Corporate companies are by no means immune to cybercrime, the latest report by McAfee indicates that it cost the global economy as much as $600 billion in 2017. According to Christopher Appanah, Claims Team Leader (PI and Liability) at SHA Specialist Underwriters, cybercrime is also evolving rapidly with attacks becoming more elaborate.
He says that proof of this is the growing number of attorney firms being targeted by one particular type of sophisticated email scam in recent years. “We have noted a trend in the number of local attorney firms falling prey to this type of fraud. It places the firm in a vulnerable position as these circumstances do not fall within the ambit of a general Professional Indemnity (PI) insurance policy.

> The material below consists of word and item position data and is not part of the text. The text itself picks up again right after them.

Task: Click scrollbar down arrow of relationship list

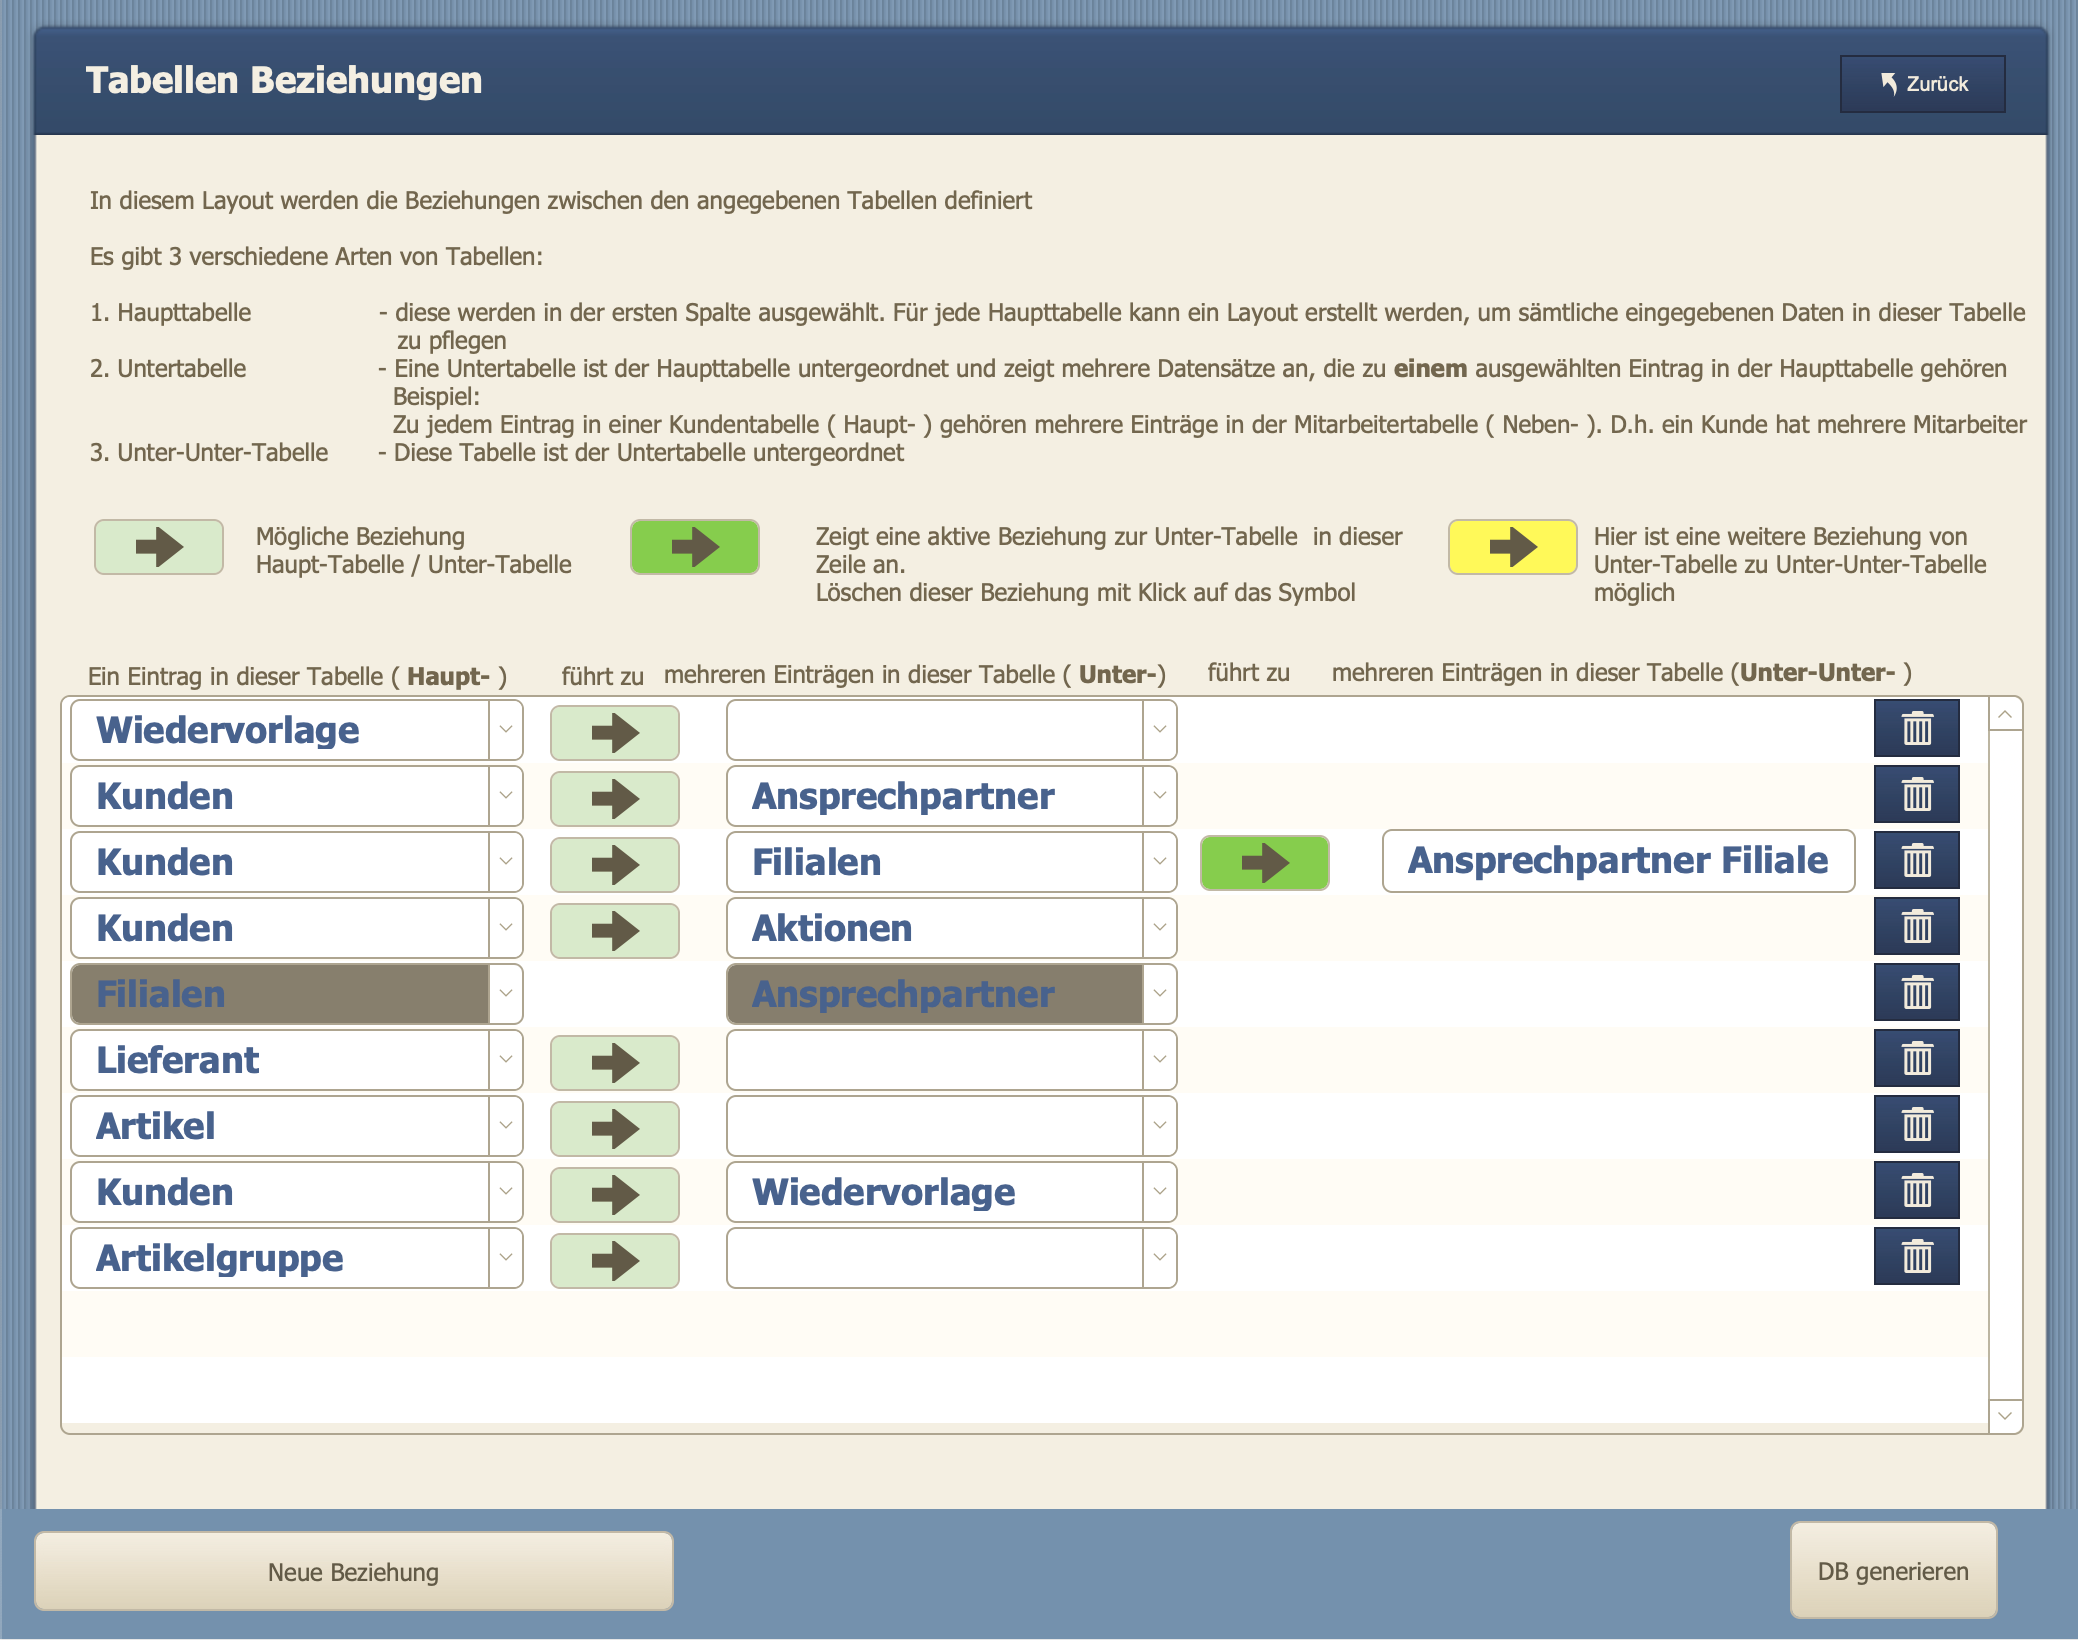Action: (x=2005, y=1416)
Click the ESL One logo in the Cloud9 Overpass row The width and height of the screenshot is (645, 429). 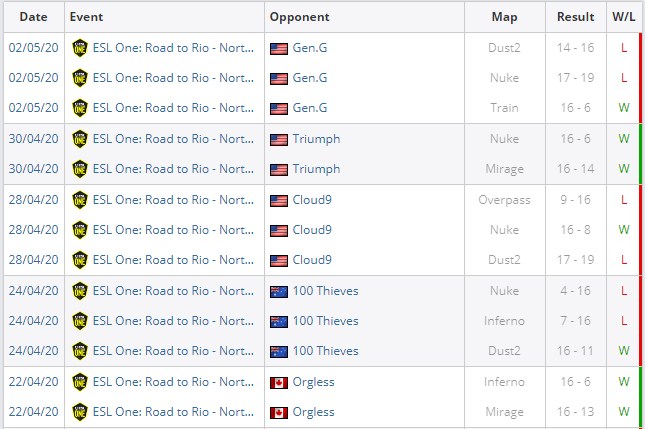tap(80, 200)
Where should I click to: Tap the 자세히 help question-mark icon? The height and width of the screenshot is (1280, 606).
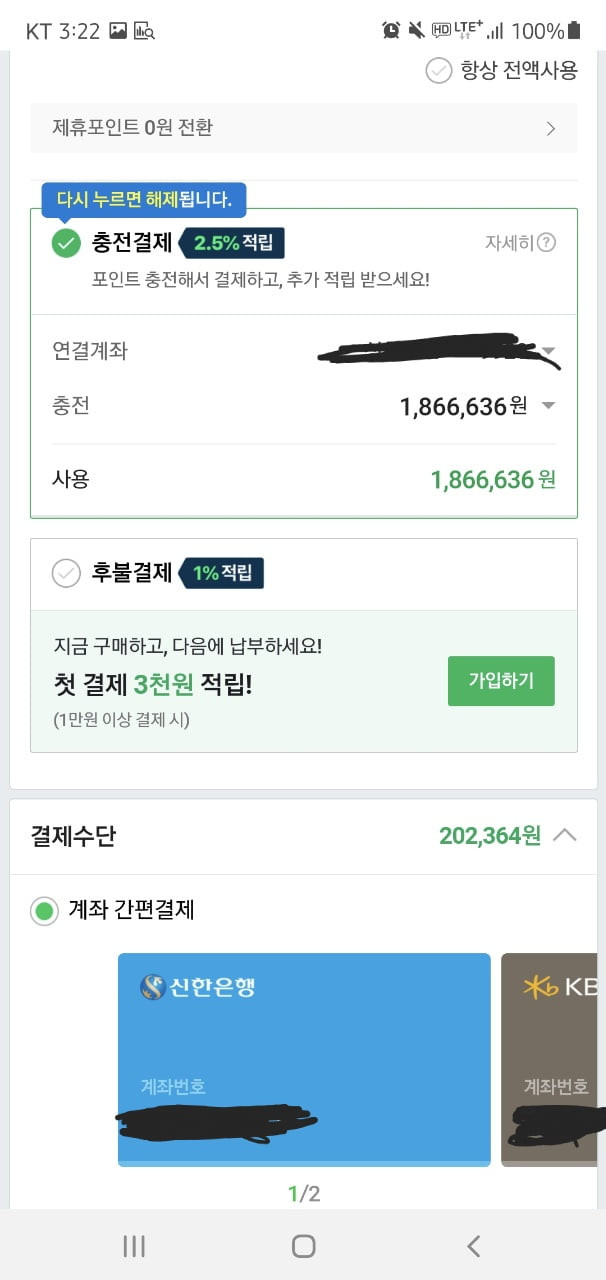click(546, 243)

“The approach is simple; the attorney firm is instructed by a client to register the sale of a property. Once the property is registered at the Deeds Office, the proceeds of the sale are due to the Seller. It is at this point that cybercriminals make their move. The attorney is sent a last-minute email alleging to be from the Seller, requesting that the Seller’s banking details be amended. The proceeds of the sale are then diverted to the hacker’s account.”
Appanah adds that these emails are usually accompanied by a forged letter from the bank confirming the Seller’s “new” bank details. “In the spirit of honouring their client’s wishes, attorneys often amend the details as instructed. It is usually too late to act by the time that such a scam is uncovered, since the money would have been transferred out of the cybercriminal’s bank account almost immediately after it is received.”
He says that the scenario outlined above describes a typical situation that has become more and more recurrent, and puts attorney firms at serious risk should the correct type of cover not be in place. “Since 2016 the Attorneys Indemnity Insurance Fund has declined to cover policyholders for losses arising from cybercrime. PI cover is not designed to cover cybercrime-related acts unless there is evidence of employee involvement.
“This type of scam is of course not limited to the legal sector, and professionals from a host of other industries have also reported being targeted by similar methods.”
In light of this, Appanah outlines various measures that attorneys and other professionals need to have in place in order to reduce their risks in this regard:
Focus proactively on risk management. Professionals and firms should make a point of becoming more knowledgeable on cybercrime and scamming trends and regularly assess the weaknesses that reside in their processes and procedures.
Call the client to confirm whether they have indeed changed their banking details. Some firms have adopted the rule that bank details can only be amended in person, rather than through emails or even telephonically. It may be wisest to incorporate a combination of innovative and proactive steps to mitigate some of these risks.
As a safety net, firms should consider appropriate insurance cover which is designed to come to the professionals’ aid if money stolen by means of email scam. With the cybercrime risks continually increasing, professionals and their firms should consider an extension to their Misappropriation of Trust Funds Cover policies. The extension is designed to provide indemnity to an insured attorney in the event that the attorney falls victim to an email scam.
“The message is clear; attorneys should take proactive steps to protect themselves and their clients from such incidents that may cause huge reputational damage to the firm and financial losses to clients which may not be recoverable. Equally, professionals in other industries should review their own PI policies and determine which cover products would help to better manage their cyber risks,” concludes Appanah.